Beginning with the line that holds "Choose second upgrade", write out the remaining lines of the material exactly, the last line included.

Provided material:
◆ ◆ ◆ ◆
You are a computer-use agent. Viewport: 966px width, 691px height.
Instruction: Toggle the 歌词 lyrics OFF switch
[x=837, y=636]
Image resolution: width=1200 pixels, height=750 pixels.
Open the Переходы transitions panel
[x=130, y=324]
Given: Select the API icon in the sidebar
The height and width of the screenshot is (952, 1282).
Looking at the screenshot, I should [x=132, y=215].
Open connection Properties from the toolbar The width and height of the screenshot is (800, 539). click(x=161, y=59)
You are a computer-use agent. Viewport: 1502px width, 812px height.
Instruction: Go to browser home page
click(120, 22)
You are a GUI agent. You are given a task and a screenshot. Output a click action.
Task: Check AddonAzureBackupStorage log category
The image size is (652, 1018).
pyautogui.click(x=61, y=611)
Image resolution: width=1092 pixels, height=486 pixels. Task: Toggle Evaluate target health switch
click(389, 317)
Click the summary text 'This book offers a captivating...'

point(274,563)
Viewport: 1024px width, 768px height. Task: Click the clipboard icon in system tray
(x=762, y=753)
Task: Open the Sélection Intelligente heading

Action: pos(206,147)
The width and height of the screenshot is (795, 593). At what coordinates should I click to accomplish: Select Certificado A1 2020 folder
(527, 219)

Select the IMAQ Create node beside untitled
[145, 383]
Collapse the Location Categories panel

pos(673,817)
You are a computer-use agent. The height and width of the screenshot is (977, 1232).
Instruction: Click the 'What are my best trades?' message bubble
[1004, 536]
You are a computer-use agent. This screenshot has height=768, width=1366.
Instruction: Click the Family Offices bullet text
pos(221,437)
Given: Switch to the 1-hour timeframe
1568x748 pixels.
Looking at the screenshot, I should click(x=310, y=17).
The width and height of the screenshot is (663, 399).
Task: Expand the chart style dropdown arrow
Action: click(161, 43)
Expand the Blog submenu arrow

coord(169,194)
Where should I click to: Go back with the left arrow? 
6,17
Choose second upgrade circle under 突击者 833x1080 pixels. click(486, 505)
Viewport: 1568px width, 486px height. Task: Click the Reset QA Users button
◆ ◆ ◆ ◆
Solution to this exercise:
Choose second upgrade circle under 突击者 833x1080 pixels. click(486, 505)
Viewport: 1568px width, 486px height. Task: Click the Reset QA Users button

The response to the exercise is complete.